The chart plots an average of each hours Ozone reading for each location across the entire dataset to see if there is one location which is constantly higher than others or if different locations have the highest Ozone levels at different periods throughout the day.
Essentially, I'm looking to plot the hourly average of Ozone for each location.
I've attempted to reshape the data into a multiindex format and then plot, similar to what I'd do in excel before plotting but am unsure if this is the correct way to approach the problem. Code for reshaping is below. I am still getting used to reshaping so not sure if this is the correct use/I am approaching the problem in the correct way and open to other methods to accomplish this task. Any assistance to accomplish this task would be much appreciated!
import pandas as pd
import numpy as np
import matplotlib.pyplot as plt
import datetime
data = pd.read_csv('/Users/xx/Downloads/LaqnData.csv')

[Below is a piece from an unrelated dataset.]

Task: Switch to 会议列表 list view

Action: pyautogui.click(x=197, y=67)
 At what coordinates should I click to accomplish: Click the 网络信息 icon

data['ReadingDateTime'] = pd.to_datetime(data['ReadingDateTime'])
data['Date'] = pd.to_datetime(data['ReadingDateTime']).dt.date
data['Time'] = pd.to_datetime(data['ReadingDateTime']).dt.time
data.set_index(['Date', 'Time'], inplace = True)
hourly_dataframe = data.pivot_table(columns = 'Site', values = 'Value', index = ['Date', 'Time'])
hourly_dataframe.fillna(method = 'ffill', inplace = True)
hourly_dataframe[hourly_dataframe < 0] = 0